The pair encounter many more obstacles through the night, including a run-in at a biker bar and the theft of Mr. Fletcher's car by a crazed couple—that prevent them from getting to the dance and Duncan winning his bet. Mr. Fletcher and President Richmond team up to search for the pair through the city. The two men get arrested for a traffic violation when a traffic cop fails to recognize the President, but they are later released to their families. Hallie learns about the bet Duncan made and angrily ditches him for Duncan's nemesis, Steve Ellinger. At Steve's house, Steve begins making unwanted advances on an uncomfortable Hallie. Duncan finds Steve's house, and after a fight, manages to rescue Hallie. Before escaping with Duncan, Hallie wrecks Steve's motorcycle for payback. Upon learning she cannot judge very handsome men like Steve by their charming looks, Hallie admits to Duncan that she should have listened to him in the beginning. After apologizing to each other, the couple shares a kiss on the Lincoln Memorial steps as the sun rises. Hallie returns home safely, but both she and Duncan realize they might have feelings for each other. Back at the White House, Hallie expresses her guiltiness to her parents for making a lot of trouble the other night, but they both forgive her.

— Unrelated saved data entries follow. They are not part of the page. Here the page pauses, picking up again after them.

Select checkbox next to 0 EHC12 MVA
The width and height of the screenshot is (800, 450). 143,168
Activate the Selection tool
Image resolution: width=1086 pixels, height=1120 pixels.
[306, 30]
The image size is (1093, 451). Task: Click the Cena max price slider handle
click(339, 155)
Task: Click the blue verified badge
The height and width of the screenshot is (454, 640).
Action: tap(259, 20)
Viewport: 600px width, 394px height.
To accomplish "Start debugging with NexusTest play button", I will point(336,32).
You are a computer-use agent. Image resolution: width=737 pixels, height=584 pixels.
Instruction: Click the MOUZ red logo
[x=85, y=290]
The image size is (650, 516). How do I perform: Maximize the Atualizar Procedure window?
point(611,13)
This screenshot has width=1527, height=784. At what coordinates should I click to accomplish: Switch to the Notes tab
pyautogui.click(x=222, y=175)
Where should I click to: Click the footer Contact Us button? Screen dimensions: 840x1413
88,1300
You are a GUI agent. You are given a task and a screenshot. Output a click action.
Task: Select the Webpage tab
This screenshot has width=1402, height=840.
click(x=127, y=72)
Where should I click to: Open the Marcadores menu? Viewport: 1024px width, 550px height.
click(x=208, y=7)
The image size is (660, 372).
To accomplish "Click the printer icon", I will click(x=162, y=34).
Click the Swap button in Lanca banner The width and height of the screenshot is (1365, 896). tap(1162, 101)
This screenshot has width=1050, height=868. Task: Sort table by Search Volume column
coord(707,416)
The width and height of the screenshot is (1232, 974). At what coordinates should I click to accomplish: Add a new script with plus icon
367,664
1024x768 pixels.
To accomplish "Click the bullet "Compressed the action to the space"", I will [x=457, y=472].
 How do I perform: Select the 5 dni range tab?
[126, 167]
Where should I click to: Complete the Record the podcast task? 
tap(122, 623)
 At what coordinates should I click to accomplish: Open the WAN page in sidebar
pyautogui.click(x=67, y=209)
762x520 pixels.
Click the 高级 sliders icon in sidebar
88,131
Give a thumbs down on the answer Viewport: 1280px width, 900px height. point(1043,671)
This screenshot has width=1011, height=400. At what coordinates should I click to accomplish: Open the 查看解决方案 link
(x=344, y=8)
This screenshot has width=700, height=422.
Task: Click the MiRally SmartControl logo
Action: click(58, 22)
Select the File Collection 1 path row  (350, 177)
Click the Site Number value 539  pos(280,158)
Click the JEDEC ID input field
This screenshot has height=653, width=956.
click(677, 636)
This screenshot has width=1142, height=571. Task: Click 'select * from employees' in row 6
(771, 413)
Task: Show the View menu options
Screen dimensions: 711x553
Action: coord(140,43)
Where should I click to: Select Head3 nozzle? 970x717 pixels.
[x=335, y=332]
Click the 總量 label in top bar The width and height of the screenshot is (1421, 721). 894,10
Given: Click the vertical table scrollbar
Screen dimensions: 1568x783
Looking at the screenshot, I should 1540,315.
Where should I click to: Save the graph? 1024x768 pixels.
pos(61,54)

Though he did not make it to the dance and thus lost the bet, Duncan feels satisfied with the outcome and does not care if his friends doubt his account of the events. Duncan and Mr. Fletcher retrieve the company car in the impound and Mr. Fletcher was threatening to punish Duncan but he decides not to. They both decide to spend more time together after Mr. Fletcher cooled off. Mr. Fletcher goes easy on his son until he learns that Duncan used his credit card to pay for the outfits from F/X. President Richmond arrives at Duncan's school to thank him for Hallie's date and allows Duncan to continue seeing his daughter. As a result, Duncan's reputation at school improves from his average status, and Duncan's father is promoted at work after his boss is allowed to meet the President and play golf with him. Hallie and Duncan are able to pursue a real relationship and happily go on a second date, flanked by the Secret Service SUVs and a helicopter.

==Soundtrack==
The film featured the song "My Date with the President's Daughter" by the band the Presidents of the United States of America, describing events similar to those in the plot. The film also features the jazz song "Moonlight Magic" performed by Alan Moorhouse.

== Accolades ==
In 1999, Alex Zamm and William Robertson were nominated for a Writers Guild of America Award in the category of Children’s Script.